Cut—in MTV-influenced 1990s video montage style—to Bordowitz alone in his apartment, wondering if his flu symptoms are Lyme disease or a reaction to experimental drugs or perhaps something worse. Cut again to archival footage of an old Jewish cemetery, and the grave where Bordowitz’s biological father (who he barely knew) is buried. Cut again to a support group made up of some of the central figures in ACT-UP including Peter Staley and Spencer Cox. Cut to Bordowitz reminding his mother that she cried when he came out to her.
I was struck, watching the film, by how young Bordowitz is in it (he was born in 1964; the film was released in 1993). God, these people were kids—some of them, anyway. Bordowitz sports a ’90s-era wave haircut in some scenes, a buzz cut in others. This was his youth that was taken away from him—his twenties.
And yet, Bordowitz and the other members of ACT-UP (most of whom are white and male in the exhibit; Schulman’s book struggles mightily against this presentation) somehow found a way to make change. They forced the release of experimental treatments. After they snuck into the New York Stock Exchange and called attention to the pricing of medicines (the fake ID badge that Bordowitz used is on display), the prices were lowered. They forced America to pay attention, because they knew that more silence meant more death.
They weren’t unified—Schulman highlights this as a strength, in contrast to more recent movements which require activists to stay “on message,” but Bordowitz shows how stark the disagreements could be in one hilarious video sequence parodying Larry Kramer as ‘Harry Blamer’ who only wants to complain about his own illness. I know from my friends who were active in that period just how rancorous those Monday meetings could get.
As an exhibit, much of I Wanna Be Well is uneven. One gets the sense that after the first wave of the AIDS crisis ended in 1996, with the advent of drug “cocktails,” Bordowitz lost his subject matter and his art lost its urgency. But this isn’t so; he’s only 56, and still making vital art today, including a set of acerbic “pandemic haiku” that you can download for free from MOMA, and is still very much involved in health-care activism.

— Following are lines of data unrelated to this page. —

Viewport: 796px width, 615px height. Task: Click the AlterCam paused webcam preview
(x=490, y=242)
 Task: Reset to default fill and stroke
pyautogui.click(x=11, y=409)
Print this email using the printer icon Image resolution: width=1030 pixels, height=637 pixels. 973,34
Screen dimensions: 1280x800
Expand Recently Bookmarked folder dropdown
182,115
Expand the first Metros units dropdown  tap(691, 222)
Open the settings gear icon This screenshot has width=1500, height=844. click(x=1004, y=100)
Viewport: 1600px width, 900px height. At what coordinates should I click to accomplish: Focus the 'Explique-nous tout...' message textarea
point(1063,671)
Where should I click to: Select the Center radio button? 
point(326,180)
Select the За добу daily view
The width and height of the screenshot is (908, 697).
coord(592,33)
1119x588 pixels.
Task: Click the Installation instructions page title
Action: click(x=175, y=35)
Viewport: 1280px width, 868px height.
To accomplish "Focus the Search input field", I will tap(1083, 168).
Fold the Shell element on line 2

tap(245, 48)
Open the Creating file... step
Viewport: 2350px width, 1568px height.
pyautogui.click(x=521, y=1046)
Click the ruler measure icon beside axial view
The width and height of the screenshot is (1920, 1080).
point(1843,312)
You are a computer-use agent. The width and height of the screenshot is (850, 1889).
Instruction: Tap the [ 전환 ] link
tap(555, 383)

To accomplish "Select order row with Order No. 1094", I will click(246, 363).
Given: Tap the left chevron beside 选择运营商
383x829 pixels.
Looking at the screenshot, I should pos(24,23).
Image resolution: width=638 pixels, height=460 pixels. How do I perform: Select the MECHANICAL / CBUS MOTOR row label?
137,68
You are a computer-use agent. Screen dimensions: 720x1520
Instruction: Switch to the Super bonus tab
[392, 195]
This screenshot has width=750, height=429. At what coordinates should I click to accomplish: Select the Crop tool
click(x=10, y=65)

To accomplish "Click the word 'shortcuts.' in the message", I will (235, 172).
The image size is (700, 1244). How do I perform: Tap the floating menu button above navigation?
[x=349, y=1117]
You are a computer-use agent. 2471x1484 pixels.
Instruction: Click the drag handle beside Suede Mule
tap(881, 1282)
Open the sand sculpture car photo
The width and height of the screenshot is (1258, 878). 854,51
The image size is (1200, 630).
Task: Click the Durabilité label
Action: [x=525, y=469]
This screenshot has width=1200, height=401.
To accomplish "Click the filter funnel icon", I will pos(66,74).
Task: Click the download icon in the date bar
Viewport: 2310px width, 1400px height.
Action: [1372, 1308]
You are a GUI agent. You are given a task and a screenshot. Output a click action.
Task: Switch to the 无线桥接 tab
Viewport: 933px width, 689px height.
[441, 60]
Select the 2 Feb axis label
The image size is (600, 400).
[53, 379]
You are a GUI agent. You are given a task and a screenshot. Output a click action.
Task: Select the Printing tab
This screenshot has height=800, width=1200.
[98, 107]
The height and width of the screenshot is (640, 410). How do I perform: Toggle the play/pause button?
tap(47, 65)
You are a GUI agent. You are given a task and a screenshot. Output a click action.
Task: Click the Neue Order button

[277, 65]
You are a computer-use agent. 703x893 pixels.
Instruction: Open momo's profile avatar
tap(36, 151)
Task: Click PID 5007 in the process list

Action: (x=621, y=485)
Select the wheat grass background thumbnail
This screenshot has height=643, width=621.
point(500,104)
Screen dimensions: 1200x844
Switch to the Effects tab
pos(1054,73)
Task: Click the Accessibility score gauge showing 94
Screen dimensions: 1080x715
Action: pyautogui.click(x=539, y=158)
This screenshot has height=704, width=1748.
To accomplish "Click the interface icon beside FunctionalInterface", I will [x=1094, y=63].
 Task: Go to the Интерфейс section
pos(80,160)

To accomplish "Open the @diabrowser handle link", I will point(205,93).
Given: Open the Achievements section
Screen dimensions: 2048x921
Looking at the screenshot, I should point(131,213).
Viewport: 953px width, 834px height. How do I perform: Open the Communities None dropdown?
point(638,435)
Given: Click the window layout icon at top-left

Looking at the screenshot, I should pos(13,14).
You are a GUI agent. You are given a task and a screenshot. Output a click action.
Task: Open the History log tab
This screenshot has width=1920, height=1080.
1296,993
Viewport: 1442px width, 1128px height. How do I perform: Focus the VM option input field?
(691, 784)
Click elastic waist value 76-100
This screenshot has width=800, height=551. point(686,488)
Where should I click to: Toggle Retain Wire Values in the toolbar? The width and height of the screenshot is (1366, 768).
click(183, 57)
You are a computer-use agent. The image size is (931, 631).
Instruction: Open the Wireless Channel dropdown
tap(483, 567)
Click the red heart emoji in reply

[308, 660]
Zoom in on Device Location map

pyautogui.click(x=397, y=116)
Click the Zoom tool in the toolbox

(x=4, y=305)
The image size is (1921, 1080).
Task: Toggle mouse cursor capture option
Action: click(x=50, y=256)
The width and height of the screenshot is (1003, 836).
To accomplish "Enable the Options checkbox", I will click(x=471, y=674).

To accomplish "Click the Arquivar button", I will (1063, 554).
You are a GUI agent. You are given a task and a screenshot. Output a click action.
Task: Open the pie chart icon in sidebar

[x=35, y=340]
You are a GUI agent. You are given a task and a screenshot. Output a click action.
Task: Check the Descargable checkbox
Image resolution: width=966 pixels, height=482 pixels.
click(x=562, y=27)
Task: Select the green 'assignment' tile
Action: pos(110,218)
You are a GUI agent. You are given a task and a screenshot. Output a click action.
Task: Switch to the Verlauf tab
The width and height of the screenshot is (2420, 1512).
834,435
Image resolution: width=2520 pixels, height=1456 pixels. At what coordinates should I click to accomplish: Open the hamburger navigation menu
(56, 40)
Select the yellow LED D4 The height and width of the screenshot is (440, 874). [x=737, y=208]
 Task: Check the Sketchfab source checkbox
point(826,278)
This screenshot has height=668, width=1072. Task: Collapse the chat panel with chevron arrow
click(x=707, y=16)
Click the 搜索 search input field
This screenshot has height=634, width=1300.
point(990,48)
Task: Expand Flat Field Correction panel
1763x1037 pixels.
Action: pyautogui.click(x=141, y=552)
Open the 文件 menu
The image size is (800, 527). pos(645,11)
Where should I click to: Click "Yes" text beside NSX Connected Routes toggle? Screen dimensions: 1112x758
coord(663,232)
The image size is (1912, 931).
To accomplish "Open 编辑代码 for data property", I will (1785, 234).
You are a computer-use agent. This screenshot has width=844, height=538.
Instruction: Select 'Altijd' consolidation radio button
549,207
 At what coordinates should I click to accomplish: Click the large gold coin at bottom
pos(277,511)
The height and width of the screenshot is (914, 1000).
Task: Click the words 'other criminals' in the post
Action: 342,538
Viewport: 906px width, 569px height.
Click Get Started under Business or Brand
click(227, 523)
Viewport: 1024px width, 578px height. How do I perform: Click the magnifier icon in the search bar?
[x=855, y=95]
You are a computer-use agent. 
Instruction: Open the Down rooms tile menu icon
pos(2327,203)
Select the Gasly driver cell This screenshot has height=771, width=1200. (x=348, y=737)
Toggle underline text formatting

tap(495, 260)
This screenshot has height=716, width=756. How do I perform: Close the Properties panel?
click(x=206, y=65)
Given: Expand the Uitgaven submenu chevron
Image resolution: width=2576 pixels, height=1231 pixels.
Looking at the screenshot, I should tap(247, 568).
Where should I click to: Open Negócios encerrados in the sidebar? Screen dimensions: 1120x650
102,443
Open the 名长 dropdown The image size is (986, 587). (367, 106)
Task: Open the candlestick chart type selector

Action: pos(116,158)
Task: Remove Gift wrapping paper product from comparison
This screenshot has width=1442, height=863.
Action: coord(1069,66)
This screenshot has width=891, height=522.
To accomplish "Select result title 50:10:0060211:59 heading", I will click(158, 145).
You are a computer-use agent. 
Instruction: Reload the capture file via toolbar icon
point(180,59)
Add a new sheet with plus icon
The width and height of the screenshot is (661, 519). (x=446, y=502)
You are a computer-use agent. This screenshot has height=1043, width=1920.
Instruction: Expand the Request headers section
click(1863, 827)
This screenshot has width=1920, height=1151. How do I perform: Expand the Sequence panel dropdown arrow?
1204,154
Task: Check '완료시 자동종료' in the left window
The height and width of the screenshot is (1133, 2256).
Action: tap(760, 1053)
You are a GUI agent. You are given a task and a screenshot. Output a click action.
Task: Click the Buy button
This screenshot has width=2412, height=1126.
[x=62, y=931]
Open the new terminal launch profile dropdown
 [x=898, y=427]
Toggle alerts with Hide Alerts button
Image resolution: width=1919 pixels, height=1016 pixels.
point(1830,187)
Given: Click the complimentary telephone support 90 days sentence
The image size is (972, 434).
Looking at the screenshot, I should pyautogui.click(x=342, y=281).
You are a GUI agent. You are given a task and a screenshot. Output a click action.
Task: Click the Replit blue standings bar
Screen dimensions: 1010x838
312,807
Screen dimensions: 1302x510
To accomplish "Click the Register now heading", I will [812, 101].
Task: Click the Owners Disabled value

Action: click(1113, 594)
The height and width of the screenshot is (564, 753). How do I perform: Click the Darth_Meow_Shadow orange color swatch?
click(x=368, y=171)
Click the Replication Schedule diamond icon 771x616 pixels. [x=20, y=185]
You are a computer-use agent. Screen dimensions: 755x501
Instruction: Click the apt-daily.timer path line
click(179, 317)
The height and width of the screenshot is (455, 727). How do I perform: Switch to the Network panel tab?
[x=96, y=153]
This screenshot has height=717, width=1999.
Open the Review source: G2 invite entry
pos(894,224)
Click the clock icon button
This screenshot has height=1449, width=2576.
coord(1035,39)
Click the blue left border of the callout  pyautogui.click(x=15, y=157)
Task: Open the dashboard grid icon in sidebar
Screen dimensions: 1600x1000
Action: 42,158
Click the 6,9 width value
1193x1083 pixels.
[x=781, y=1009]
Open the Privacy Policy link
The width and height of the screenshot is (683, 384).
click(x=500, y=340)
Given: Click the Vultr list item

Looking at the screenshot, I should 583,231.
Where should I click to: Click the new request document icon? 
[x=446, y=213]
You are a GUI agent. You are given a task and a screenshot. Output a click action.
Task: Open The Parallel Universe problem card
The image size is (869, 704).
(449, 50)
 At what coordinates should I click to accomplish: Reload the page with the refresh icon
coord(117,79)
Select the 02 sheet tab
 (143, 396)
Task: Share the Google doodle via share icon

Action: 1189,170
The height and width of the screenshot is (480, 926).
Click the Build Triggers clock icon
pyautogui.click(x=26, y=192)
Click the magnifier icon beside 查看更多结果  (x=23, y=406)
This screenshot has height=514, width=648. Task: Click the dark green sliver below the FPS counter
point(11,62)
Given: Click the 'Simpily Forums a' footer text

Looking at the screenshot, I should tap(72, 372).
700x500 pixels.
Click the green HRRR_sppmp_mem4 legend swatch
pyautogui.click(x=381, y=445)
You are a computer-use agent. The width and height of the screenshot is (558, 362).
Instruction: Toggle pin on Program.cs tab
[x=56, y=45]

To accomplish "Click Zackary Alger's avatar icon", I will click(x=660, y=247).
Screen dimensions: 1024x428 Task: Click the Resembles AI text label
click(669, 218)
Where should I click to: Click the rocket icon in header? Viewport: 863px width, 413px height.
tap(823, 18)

Maybe it would have been better to focus exclusively on the plague years, even though, as a banner on the front of PS1 insists, the AIDS crisis is just beginning. (Indeed, the present of AIDS may look like the future of COVID, in which people with access to medical care thrive, and those without it suffer.)
Mostly, though, I was stunned by the familiarity and humanity of Bordowitz and his friends (and Long Island Jewish family). This wasn’t that long ago, after all. It wasn’t far away, either. And viewing this record of the plague as we slowly emerge from another one, one gets the sense that it could easily happen again.